**TEXT EXCERPT**

++++++

Rare Daily Staff
Very long chain acyl-CoA dehydrogenase deficiency is a genetic disease where a mutation prevents an enzyme from breaking down fatty acids into energy.
The disease, known as VLCADD, afflicts about one in 40,000 people but is part of a class of diseases that affect four times that number, making it one of the more common of the rare genetic diseases that U.S. doctors now universally test for in newborns.
If untreated, the disease can cause heart failure and low blood sugar—two life-threatening conditions. When coupled with a modified diet, a recently approved drug can manage those symptoms, but patients still experience rhabdomyolysis—muscle breakdown—indicating that the disease acts through another pathway.
Jerry Vockley, a rare-disease expert at UPMC Children’s Hospital of Pittsburgh, found a successful treatment for those two deadly symptoms of the disease, but painful episodes of muscle breakdown that land victims in intensive care persisted.
Now, Vockley and his colleagues report in the journal Clinical & Translational Immunology that they’ve discovered why the muscle breakdown occurs and have a good lead on a treatment.
“These episodes looked a lot like inflammatory muscle disease, but usually that is persistent and doesn’t wax and wane, so it wasn’t a perfect fit,” said senior author Vockley, chief of Genetic and Genomic Medicine and director of the Center for Rare Disease Therapy at UPMC Children’s. “Still, I couldn’t shake the thought that there was some inflammatory link, so we tested patient blood samples. Sure enough, when the episodes were happening, certain inflammatory markers were high, and when the patients were well, they were lower. Knowing this will allow us to try to figure out why this inflammation is happening and prevent it.”
With his hunch that inflammation might be behind the rhabdomyolysis, Vockley consulted with colleagues who specialize in immunology and rheumatology. Their teams tested patient blood samples that Vockley had stored from his previous research and obtained additional samples from new patients.

++++++

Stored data
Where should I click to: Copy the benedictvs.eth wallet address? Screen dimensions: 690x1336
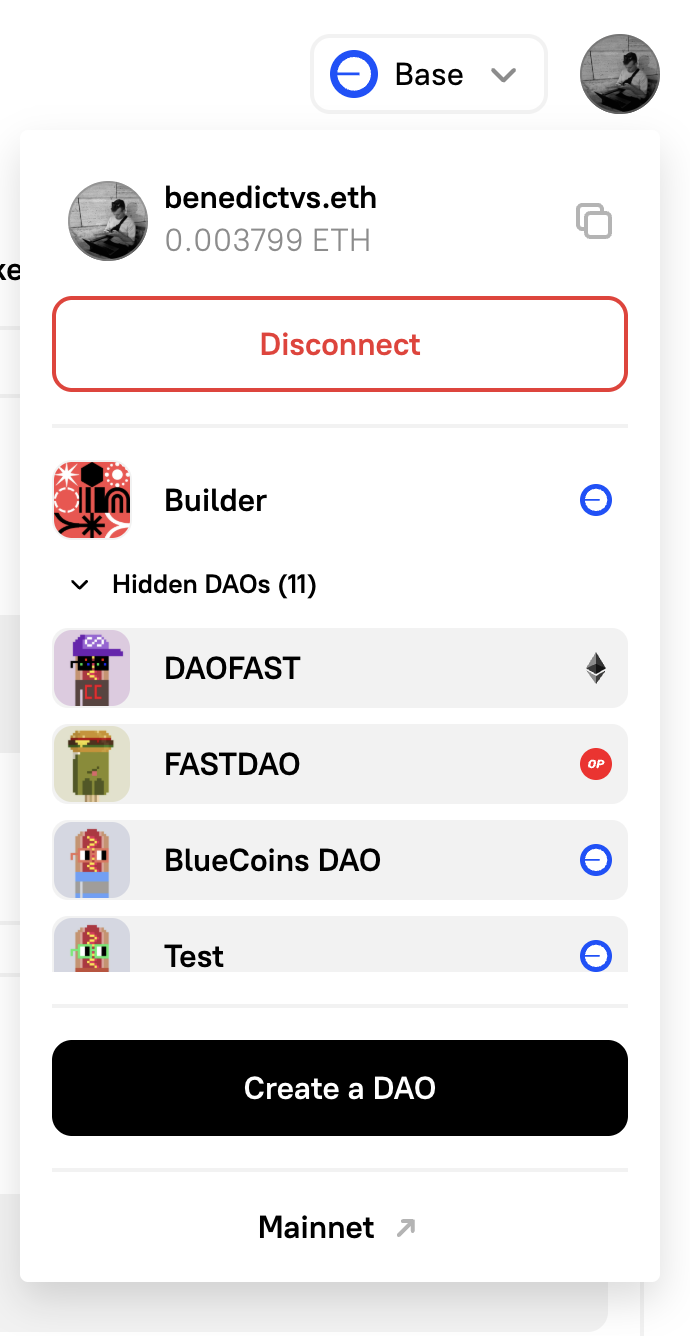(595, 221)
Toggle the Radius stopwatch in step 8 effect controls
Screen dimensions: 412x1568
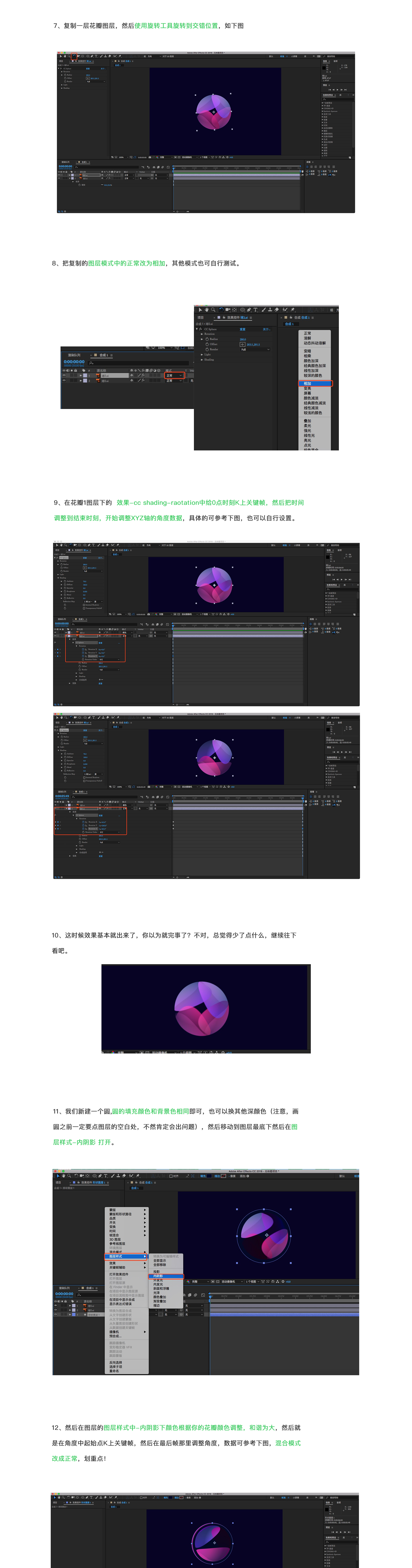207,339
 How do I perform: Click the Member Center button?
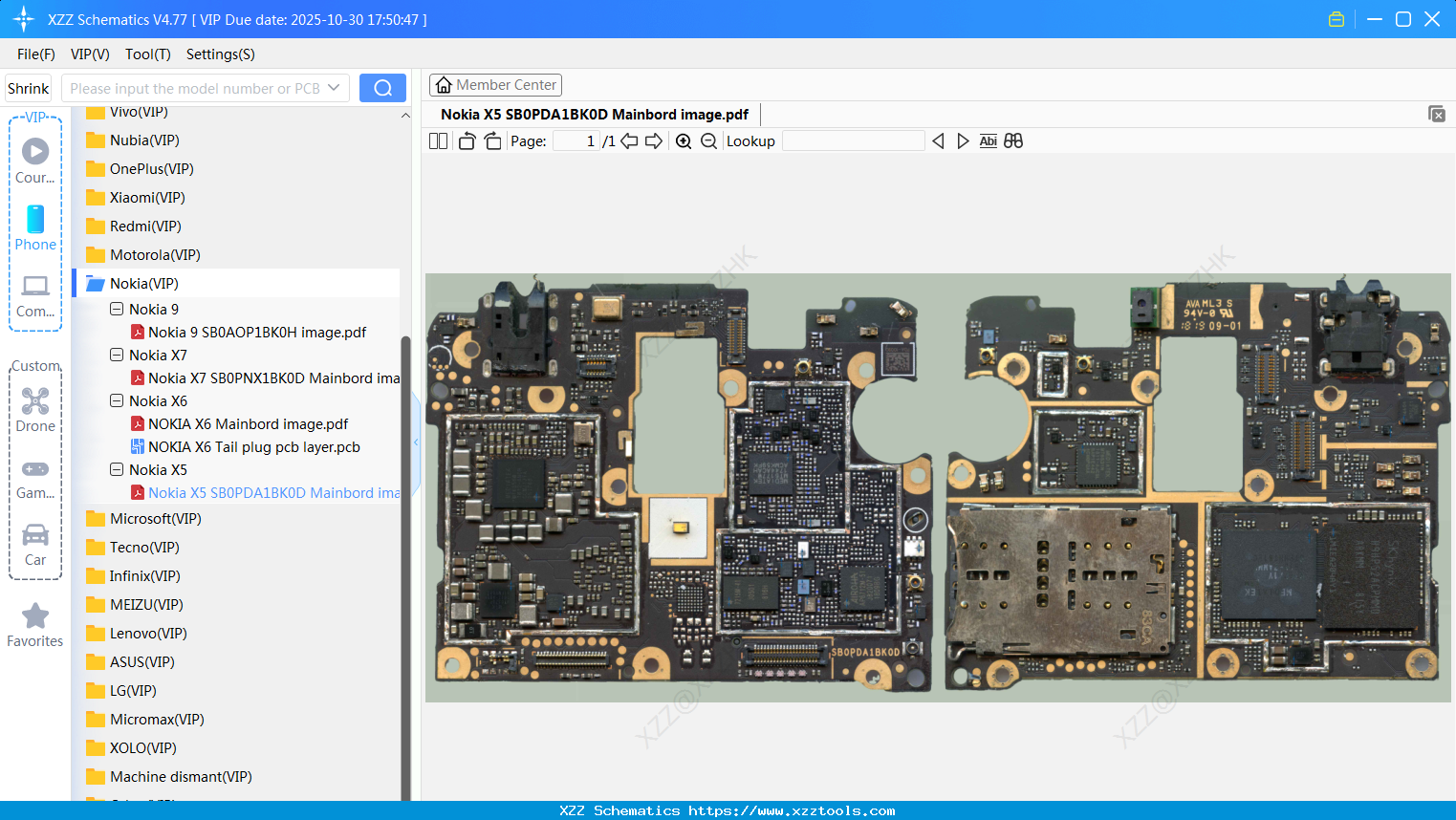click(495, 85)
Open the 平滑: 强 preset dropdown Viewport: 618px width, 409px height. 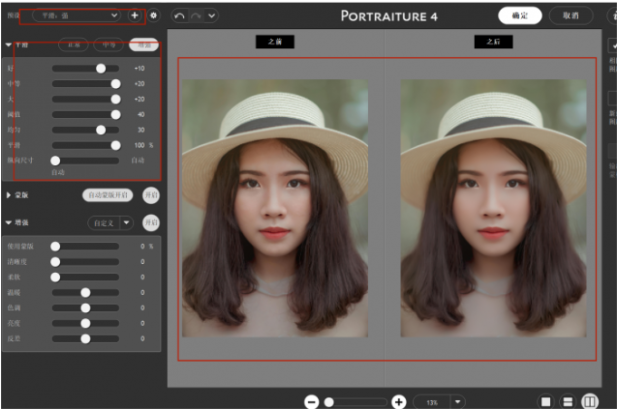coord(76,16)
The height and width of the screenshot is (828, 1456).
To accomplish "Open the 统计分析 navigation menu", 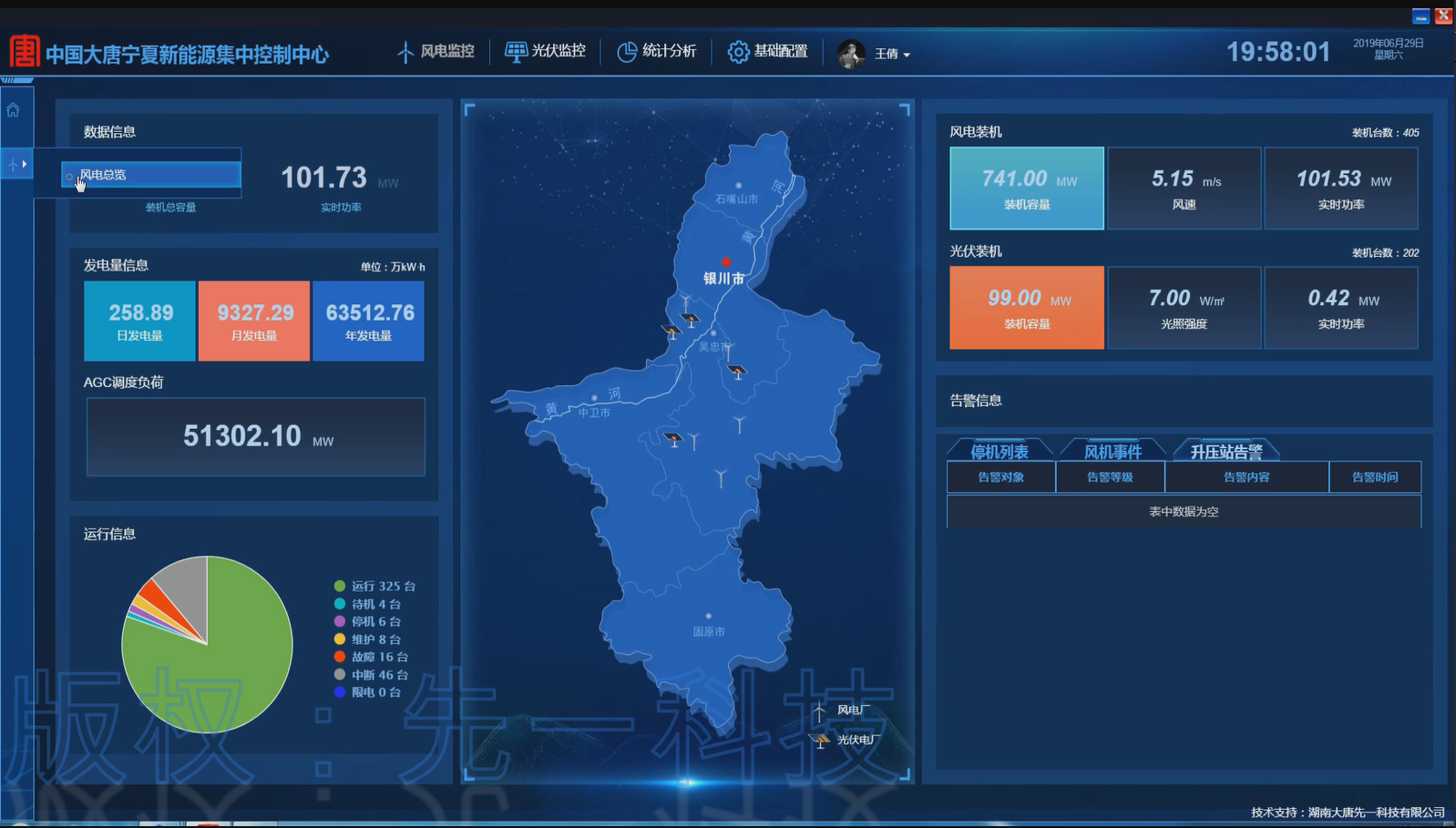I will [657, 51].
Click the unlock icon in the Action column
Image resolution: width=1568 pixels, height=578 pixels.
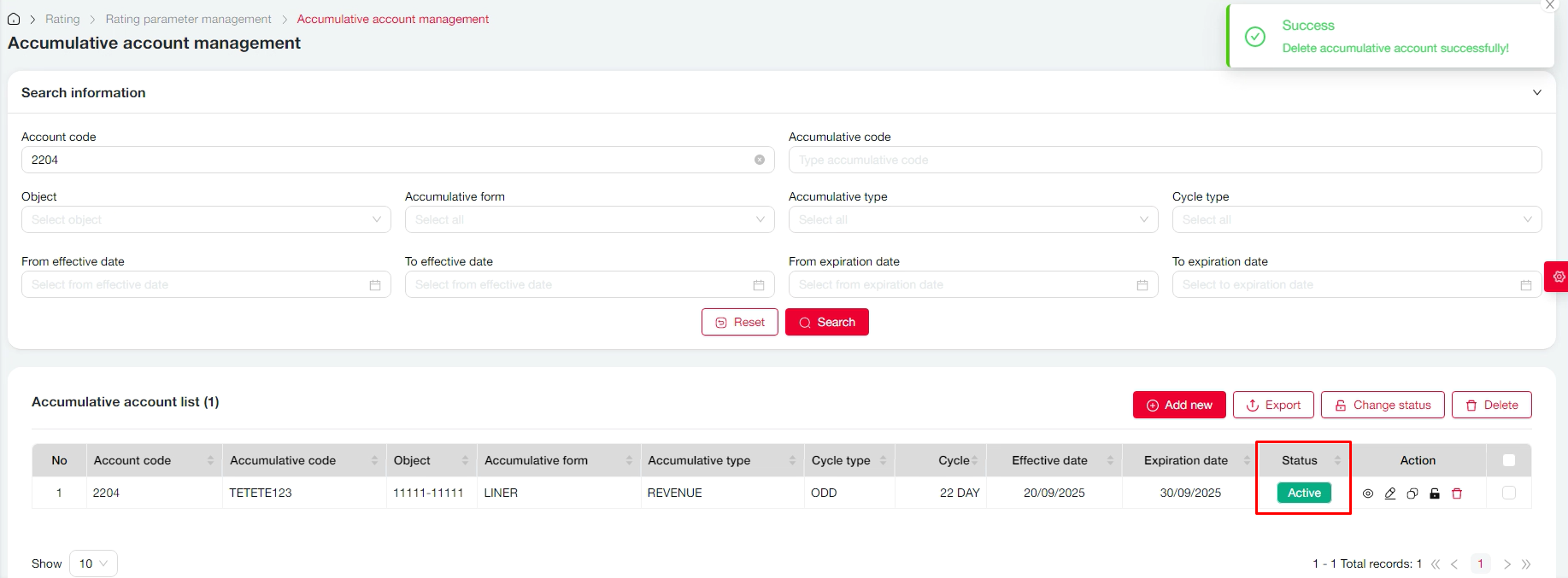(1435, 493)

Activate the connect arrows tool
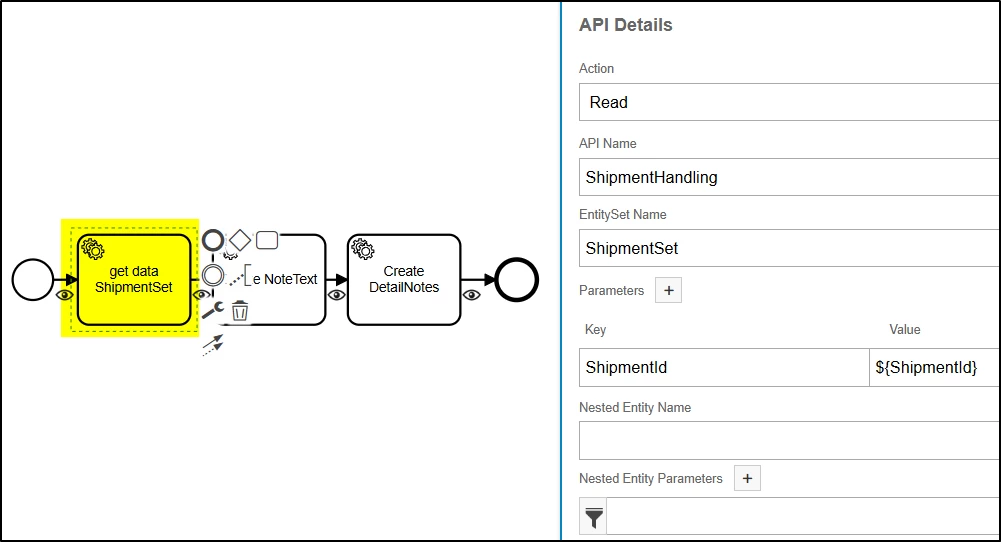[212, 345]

++++++

**WHAT THIS EXERCISE ASKS**
a) Translate this sentence from the VLCADD article into Spanish: "If untreated, the disease can cause heart failure and low blood sugar—two life-threatening conditions."
b) Continue the article on VLCADD and muscle breakdown, picking up after its last sentence.

**TASK-BY-TASK RESULTS**
a) Si no se trata, la enfermedad puede causar insuficiencia cardíaca y niveles bajos de azúcar en la sangre, dos afecciones potencialmente mortales.

b)
One patient had particularly persistent bouts of rhabdomyolysis requiring week-long hospitalizations more than a dozen times per year. She consented to give blood samples over several years and participate in the study. Regular infusions of an anti-inflammatory medication kept her from needing to be hospitalized for nearly 10 months, and then only irregularly since.
The team found that when the patients were experiencing episodes of rhabdomyolysis, they were having what’s known as a “cytokine storm”—when various inflammatory molecules are produced by immune cells in excessive quantities, leading them to attack the body. Even when they weren’t having these episodes, the patients had elevated inflammatory markers, though at lower numbers than when they were symptomatic.
Researchers are now trying to find how to best treat these flares. One challenge is that the cytokines activate cells, but those cells don’t behave as they should.
“In the immune system, cytokines and cells talk to each other to regulate and counter-regulate their actions accordingly,” said Abbe de Vallejo, associate professor of pediatrics, immunology and rheumatology in Pitt’s School of Medicine and director of the Flow Cytometry Core Facility at the John G. Rangos Sr. Research Center located at UPMC Children’s. “But that’s not happening the way you’d expect in VLCADD patients. It’s paradoxical and is our next challenge. If we can find the disconnect, we may be able to learn what is triggering the inflammatory response and stop it from happening altogether.”
In the meantime, the team also is exploring the off-label and compassionate use of certain anti-inflammatory medications to treat acute, symptomatic rhabdomyolysis and prevent it from occurring.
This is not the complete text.